Well, not really. For one, I have no idea why I was able to beat two very good projection systems at their own game. My expectation was that a computer would be much better at assimilating a lot of statistical information into one final prediction than the human brain, and while I still do believe that to be the case, it does appear that we humans can see something computers do not.
Looking at the hitters I thought would beat their projections, I saw a lot of special skills, most of them young, but all very talented. Not all have capitalized on their abilities (*cough* Delmon Young), but overall, I think this is the kind of situation in which a scouting eye can tell you something that cold, hard numbers cannot (not that I have a scouting eye, but even I can see insane talent like the Upton brothers).
The hitters I thought our projections overrated were mostly some combination of old, fat and strikeout-prone. That’s never been a good combination, and though the statistics should bear that through, perhaps the computers aren’t quite as quick to catch on to when a player is going to falter due to those factors as a human can be.
The pitchers are a little more difficult to classify. The only thing that really jumps out at me is that I liked a lot of high-strikeout guys, while a lot of the pitchers I didn’t like are below-average at whiffing hitters. I think it’s very possible that pitchers with big arms often can break out in a way their past statistics would not predict, while those with low strikeout rates walk a very fine line between successful major leaguer and batting practice tosser. Perhaps we humans are a little better at seeing that line than computers.
But maybe not. Honestly, though I am fairly convinced that computer projections are not perfect, and that a baseball-crazed human being can pick out some numbers that just aren’t right, regardless of their statistical validity, I can’t say at this point that I know why. The human mind is a complex machine, more complex than any supercomputer yet built, and so it is not simple to decipher what processes exactly allow us to better a computer projection with our gut.
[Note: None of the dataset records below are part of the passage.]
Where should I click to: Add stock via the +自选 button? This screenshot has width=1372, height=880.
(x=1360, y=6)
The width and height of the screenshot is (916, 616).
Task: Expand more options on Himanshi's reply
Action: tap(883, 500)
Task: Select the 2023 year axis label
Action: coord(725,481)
The important lesson here, however, is that human analysis does indeed have something add in understanding a player’s abilities and talents beyond what a computer projection will tell you. Computer projections are very good, and 99 percent of the time, they’re as good as or better than what we can do, but that other 1 percent—well, that’s where we analysts come in handy.
David Gassko is a former consultant to a major league team. He welcomes comments via e-mail.







 
What happens if instead of downweighting low PA players like Alex Gordon, we add in a league average or replacement level player for the rest of the PAs?